Il conferimento dell’incarico dirigenziale rientra nella discrezionalità dell’Amministrazione
Corte di Cassazione, sentenza n. 23062 del 2014
Il Giudice del lavoro del Tribunale di Roma, rigettava la domanda con la quale un dirigente di seconda fascia dell'INPDAP, premesso di essere stato illegittimamente pretermesso dal conferimento di funzioni di livello generale stabilite con la delibera, aveva chiesto l'accertamento del proprio diritto all'incarico di dirigente di prima fascia.
Anche la Corte d'Appello rigettava il ricorso. Trattandosi di conferimento di incarico dirigenziale di primo livello, all'interno della area dirigenziale, l'Amministrazione non era tenuta ad attivare alcuna procedura selettiva. La normativa interna prevedeva, inoltre, un'ampia discrezionalità nella valutazione dei parametri indicati e del peso da dare a ciascuno ai fini del giudizio complessivo.
La Corte di Cassazione ha ribadito che l'intera materia degli incarichi dirigenziali nelle amministrazioni statali è retta dal diritto privato e l'atto di conferimento è espressione del potere di organizzazione che, nell'ambito delle leggi e degli atti organizzativi, è conferito all'amministrazione dal diritto comune. Se gli atti di conferimento e revoca degli incarichi sono ascrivibili al diritto privato, non possono che essere assoggettati ai principi fondamentali dell'autonomia privata e, in primo luogo, alla regola della normale irrilevanza dei motivi e non sono soggetti alle disposizioni della sui procedimenti amministrativi, né ai vizi propri degli atti amministrativi.

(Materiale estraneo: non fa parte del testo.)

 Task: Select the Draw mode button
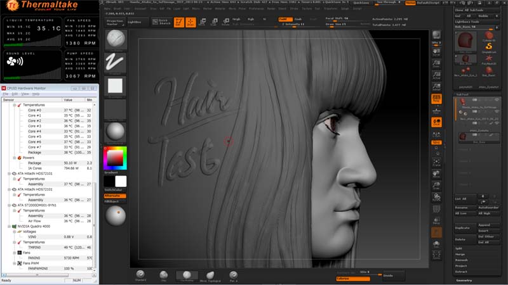coord(191,22)
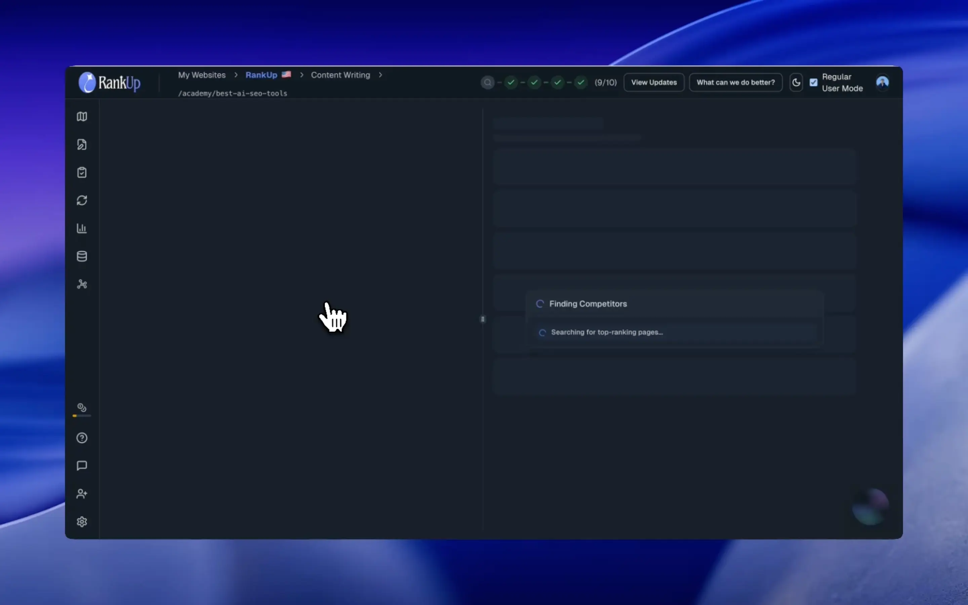The width and height of the screenshot is (968, 605).
Task: Open the coins credits icon
Action: click(x=82, y=408)
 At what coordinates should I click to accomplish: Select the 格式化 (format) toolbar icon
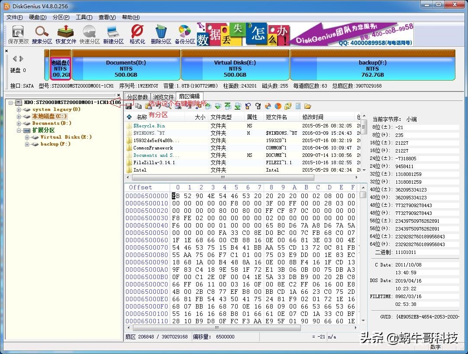(x=137, y=34)
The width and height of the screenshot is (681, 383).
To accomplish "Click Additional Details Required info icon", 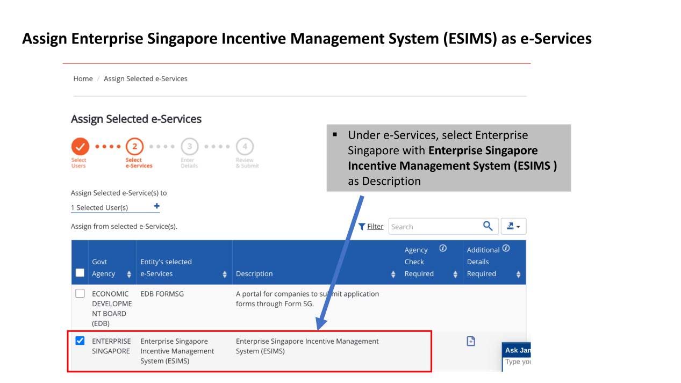I will [x=505, y=249].
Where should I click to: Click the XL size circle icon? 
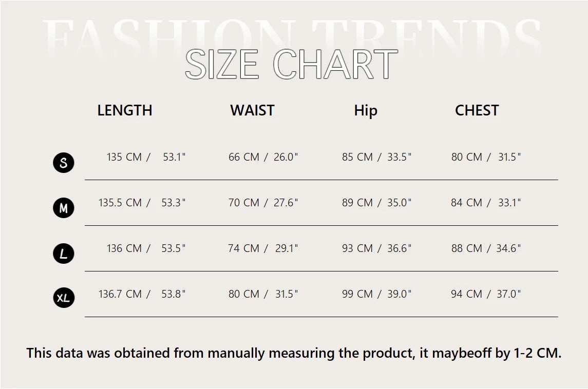pyautogui.click(x=64, y=298)
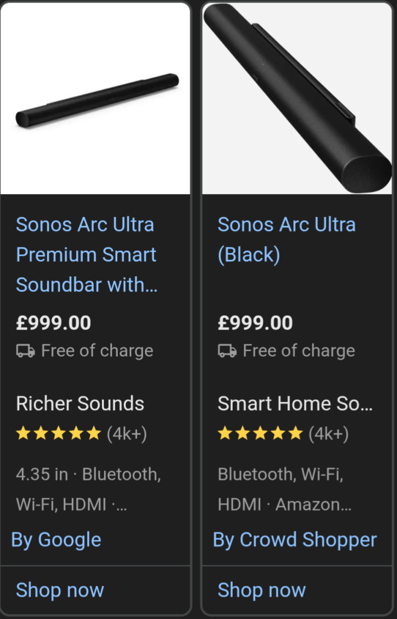The width and height of the screenshot is (397, 619).
Task: Click the By Google attribution link
Action: [56, 540]
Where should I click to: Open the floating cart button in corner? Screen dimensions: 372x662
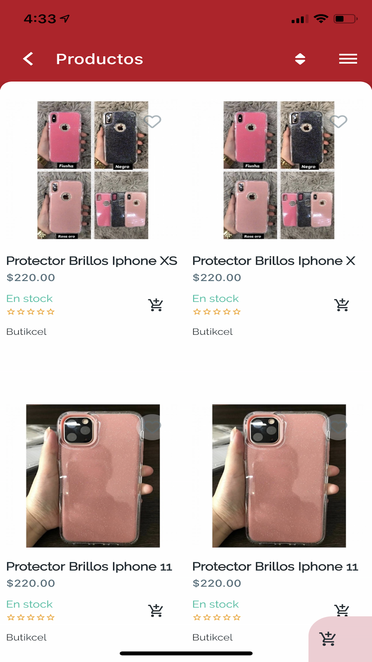(x=328, y=639)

Nel merito, poi, secondo la Corte di Cassazione, dall'esame della motivata delibera di nomina e dai curricula dei dirigenti nominati, rilevabili dalle schede acquisite nel corso del giudizio, non si sarebbero neanche riscontrati elementi tali per ritenere un uso distorto della discrezionalità dell'ente, risultando al contrario che i dirigenti nominati presentavano esperienze professionali, e preparazioni culturali, adeguate agli incarichi conferiti.
Non sarebbe stato provato nemmeno che il lavoratore ricorrente fosse stato escluso per l'incompletezza della scheda valutativa compilata dall'ente, perché l'INPDAP aveva esaminato il fascicolo personale dello stesso.
La Corte ha rigettato il ricorso ed ha condannato il lavoratore a pagare all'Ente le spese per oltre 3000 euro.